:: Data extract ::
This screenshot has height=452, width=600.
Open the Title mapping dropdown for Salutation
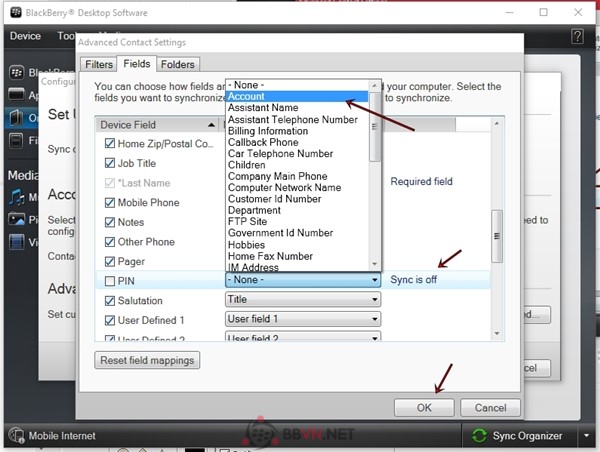[x=302, y=300]
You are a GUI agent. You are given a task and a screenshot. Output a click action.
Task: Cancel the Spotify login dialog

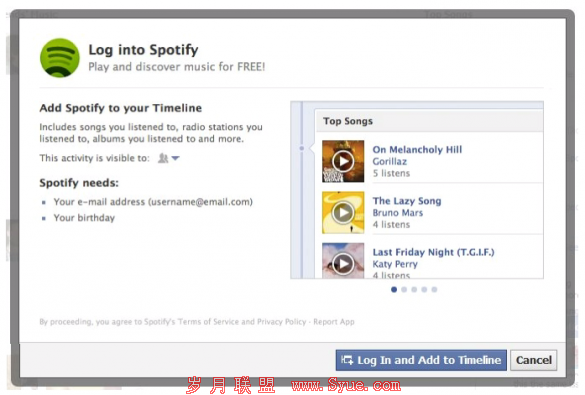(x=534, y=360)
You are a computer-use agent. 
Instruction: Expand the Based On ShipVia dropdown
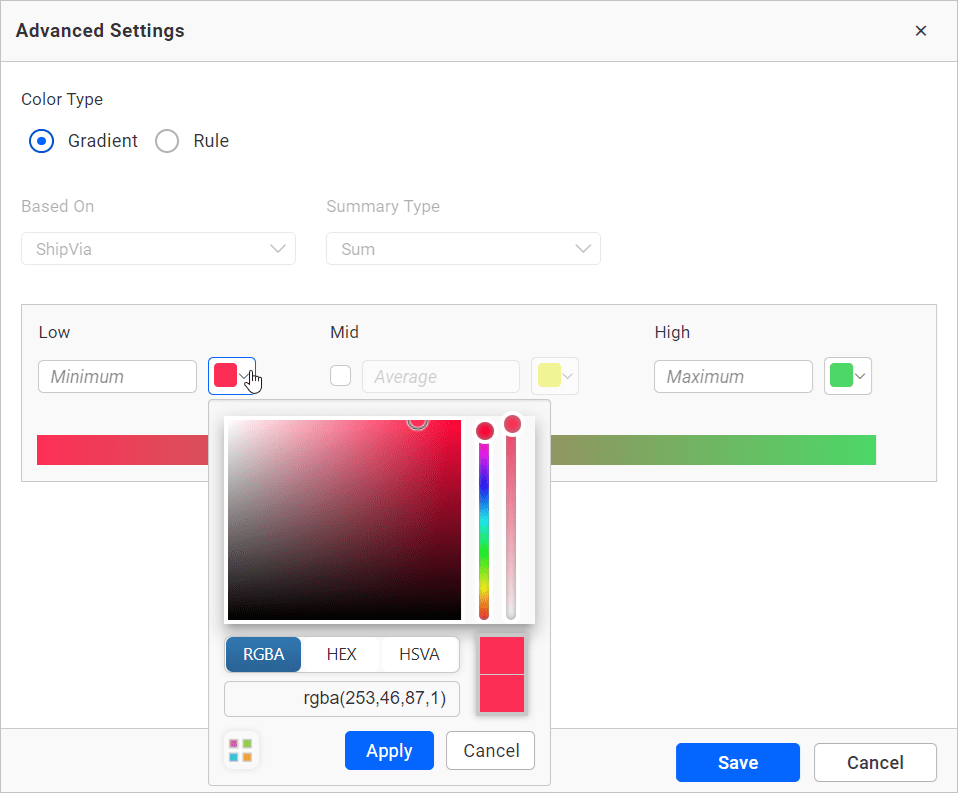(x=158, y=249)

:: What to produce ::
In the records above, find the line that contains "You are a computer-use agent." and repeat exactly that line and all lines after it to the end. Do not include pictures.

:: Result of the task ::
You are a computer-use agent. 
Instruction: Expand the Based On ShipVia dropdown
(x=158, y=249)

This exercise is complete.